- DIRECTION
Starting with the words "To all the mistresses", quote the Valentine's Day essay addressed to mistresses word for word, and stop after "get at home.".

- QUOTED PASSAGE

** Begin **

To all the mistresses and sideline hoes – Happy Valentine’s Day! The day after any holiday is always designated to you, you deserve it. I mean, after all, he or she has obligations to keep and you have such an understanding heart. That’s why they chose you; because you ‘get’ them. Unlike their significant other who nags and takes them for granted, you offer them refuge and comfort. You offer the love they can’t get at home.
But what are they offering you other than the leftovers of yet another passed holiday?
If you are thinking that I don’t know what I’m talking about, please pump the breaks. I do. I know all too well the pain of being the afterthought. I know what it means to think you are the smart one because you are getting the best of both worlds by being single and dating a married person or someone in a serious relationship because you have the freedom of not committing.
Truth is, you are and never will be in control of anything if you are constantly the one rearranging your schedule for theirs. You think you’ve got the upper hand because you won’t fall for their lies but you already have by settling to be second. If you think being second isn’t that bad then you really have no concept of self-respect. You will find it one day, maybe not next week or next month but one day. Maybe when you finally fall in love and another woman sidelines you.
There is nothing special about you. Let me rephrase that; yes, you are beautiful. Your body probably looks like a top model. But you still have two sets of lips in your pussy and bleed once a month like the rest of us so get over yourself and just sit back and listen for a bit.

** End **

Some lines:
** Begin **

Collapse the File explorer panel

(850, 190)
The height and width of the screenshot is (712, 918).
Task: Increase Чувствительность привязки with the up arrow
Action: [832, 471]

** End **

- FULL RESPONSE
To all the mistresses and sideline hoes – Happy Valentine’s Day! The day after any holiday is always designated to you, you deserve it. I mean, after all, he or she has obligations to keep and you have such an understanding heart. That’s why they chose you; because you ‘get’ them. Unlike their significant other who nags and takes them for granted, you offer them refuge and comfort. You offer the love they can’t get at home.